_ARTICLE_
start

Second First Impressions—Sally Thorne. Ruthie Midona likes to play it safe. She has a stable job, and her appearance is an absolute paradox—she is a young woman, but she dresses as if she were an elderly lady. Moreover, she works at a retirement villa called Providence. When Teddy Prescott enters her life, he is everything she is not: a motorcycle-riding, tattooed young man who has trouble committing to much of anything. He is everything she wants, though. When Teddy’s father, the owner of Providence, has him live on site with Ruthie and the other residents, Ruthie tries her best to avoid falling in love with him. He’ll be gone soon enough anyway. However, Teddy’s charm and persistence makes her efforts impossible. Every single character, not just Ruthie and Teddy, has a unique and quirky personality that everyone is sure to enjoy. 

When I imagine the setting of this novel, it brings me great peace. In my mind, the cottages of Providence are sporadically placed amid a giant garden-like plot of land. A staple of the novel is also the tiny, endangered turtles that wander around the grounds. This beautiful setting, as well as the eccentric characters that fill the novel, would create a fabulous limited series of absolute hilarity and romance.

end

_EXERCISE AIM_
According to the review above, what is the name of the retirement villa where Ruthie works?

Item position lines:
start

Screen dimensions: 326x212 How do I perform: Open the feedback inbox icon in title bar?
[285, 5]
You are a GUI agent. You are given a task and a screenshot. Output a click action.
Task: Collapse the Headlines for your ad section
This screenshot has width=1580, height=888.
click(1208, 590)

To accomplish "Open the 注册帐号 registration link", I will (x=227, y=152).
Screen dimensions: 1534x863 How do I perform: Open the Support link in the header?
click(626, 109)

end

_OUTPUT OF THE TASK_
Providence